<富士フイルム・スタジオアリス女子オープン 最終日◇11日◇花屋敷ゴルフ倶楽部 よかわコース(兵庫県)◇6390ヤード・パー72>
“負けん気”と“冷静さ”。これが稲見萌寧の2週連続優勝を支えた。トータル5アンダーで並んだ好調・小祝さくらを、またしてもプレーオフのすえにくだした。
18番パー4を繰り返す“延長戦”2ホール目。小祝が2打目のバンカーからのアプローチを、しっかりとピンに寄せたことを確認すると、自分のバーディパットに向かった。残りは8メートル。「最後は決めにいきました。これを決めないと勝てないと思った。入らなかったらもう1ホール。すべての体力を使うくらい気合を入れました」。ボールはキレイにカップに吸い込まれる。その瞬間、右手を高々とあげて喜びを爆発させた。
小祝に1打リードの状況で正規の最終18番を迎えたが、3打目のアプローチを2メートルまで寄せたものの決められずボギーを打った。気持ち的にガクッと来てもおかしくないが、「(プレーオフに)“もつれ込んだ”とは思わないようにしました。気分が下がってしまうので」とここで自らを保った。こう考えられたのには、こんな裏付けがある。
ここまでの4勝のうち2勝はプレーオフのすえつかんだもの。今回で3勝目となったが、その勝率は100%だ。本人も「(プレーオフには)自信があります」と言うほど。もともとが“追い込まれると力を発揮する”という性分。今回もプレッシャーがかかる場面に、「さくらさんとのプレーオフは楽しそうだな」と笑顔で向かっていった。

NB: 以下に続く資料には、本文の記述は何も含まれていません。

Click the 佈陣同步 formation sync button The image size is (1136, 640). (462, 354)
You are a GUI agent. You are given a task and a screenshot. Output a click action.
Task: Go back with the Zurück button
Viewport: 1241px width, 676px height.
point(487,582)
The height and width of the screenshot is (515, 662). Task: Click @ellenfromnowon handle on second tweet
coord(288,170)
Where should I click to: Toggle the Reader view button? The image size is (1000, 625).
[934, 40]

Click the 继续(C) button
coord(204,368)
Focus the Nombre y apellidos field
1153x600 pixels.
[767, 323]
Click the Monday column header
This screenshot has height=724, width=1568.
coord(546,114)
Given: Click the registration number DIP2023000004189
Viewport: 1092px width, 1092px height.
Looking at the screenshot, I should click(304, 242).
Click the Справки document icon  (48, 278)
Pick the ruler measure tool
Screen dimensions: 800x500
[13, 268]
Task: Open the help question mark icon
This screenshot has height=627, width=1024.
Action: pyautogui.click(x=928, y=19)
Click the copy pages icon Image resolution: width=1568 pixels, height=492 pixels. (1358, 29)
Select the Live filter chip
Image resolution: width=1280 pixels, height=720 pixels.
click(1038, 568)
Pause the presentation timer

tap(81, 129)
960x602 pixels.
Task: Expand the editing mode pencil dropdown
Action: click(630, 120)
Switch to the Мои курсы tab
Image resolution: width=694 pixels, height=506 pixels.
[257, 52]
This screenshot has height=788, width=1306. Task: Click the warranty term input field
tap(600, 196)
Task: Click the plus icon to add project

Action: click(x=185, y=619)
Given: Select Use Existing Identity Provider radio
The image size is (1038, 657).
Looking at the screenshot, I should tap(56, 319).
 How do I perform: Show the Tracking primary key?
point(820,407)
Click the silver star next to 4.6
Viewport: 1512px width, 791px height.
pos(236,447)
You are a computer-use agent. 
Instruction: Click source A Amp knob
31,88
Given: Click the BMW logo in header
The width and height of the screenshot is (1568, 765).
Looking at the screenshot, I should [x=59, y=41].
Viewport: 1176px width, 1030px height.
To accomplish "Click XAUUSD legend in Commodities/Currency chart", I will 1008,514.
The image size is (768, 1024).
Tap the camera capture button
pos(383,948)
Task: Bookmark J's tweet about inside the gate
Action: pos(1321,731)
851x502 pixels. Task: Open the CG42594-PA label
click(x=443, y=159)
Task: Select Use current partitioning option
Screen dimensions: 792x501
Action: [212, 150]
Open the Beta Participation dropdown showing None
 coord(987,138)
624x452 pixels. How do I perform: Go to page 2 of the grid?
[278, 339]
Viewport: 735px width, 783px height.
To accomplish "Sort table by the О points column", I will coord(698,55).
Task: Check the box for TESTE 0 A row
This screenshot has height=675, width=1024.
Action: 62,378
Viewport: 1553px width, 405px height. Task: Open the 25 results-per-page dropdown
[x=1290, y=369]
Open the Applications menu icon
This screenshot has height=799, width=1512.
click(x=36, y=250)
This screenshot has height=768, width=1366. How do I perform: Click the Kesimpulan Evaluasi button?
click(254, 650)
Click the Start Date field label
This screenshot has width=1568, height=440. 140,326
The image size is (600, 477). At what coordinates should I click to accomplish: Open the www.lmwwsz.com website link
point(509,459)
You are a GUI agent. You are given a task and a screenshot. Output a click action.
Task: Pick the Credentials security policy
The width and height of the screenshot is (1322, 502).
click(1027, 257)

今週は開幕前から武器のショットが不調であることを訴え、今朝の練習ではテレビ電話をコーチにつなぎ見てもらったが「最後まで当たらなかった」と不安を残したままだった。
さらにたて続けの優勝争いや、前日28ホールを回った影響で、「ピークを通り越しました」というほど体には疲れが残っていた。この状況をアプローチ、パターで耐えしのぎ、「あまり奮い立たせると体力がきつくなるので冷静でいた」と自分をコントロールしながら乗り切った。
今後の目標は「メジャーで優勝」すること。またこの優勝で賞金ランクも4位(8574万3216円)に上がり、女王争いも視界に入る。それでも、「女王は常に勝ち続けたり、上位にいないと厳しい。まずは毎試合上位にいて、結果的にそうなれたらうれしいという考え方をしたい」とどんな時でも強さを発揮することをまずは目指していく。2021年は6試合中これで3勝。21歳は、まさにそんな存在になりつつある。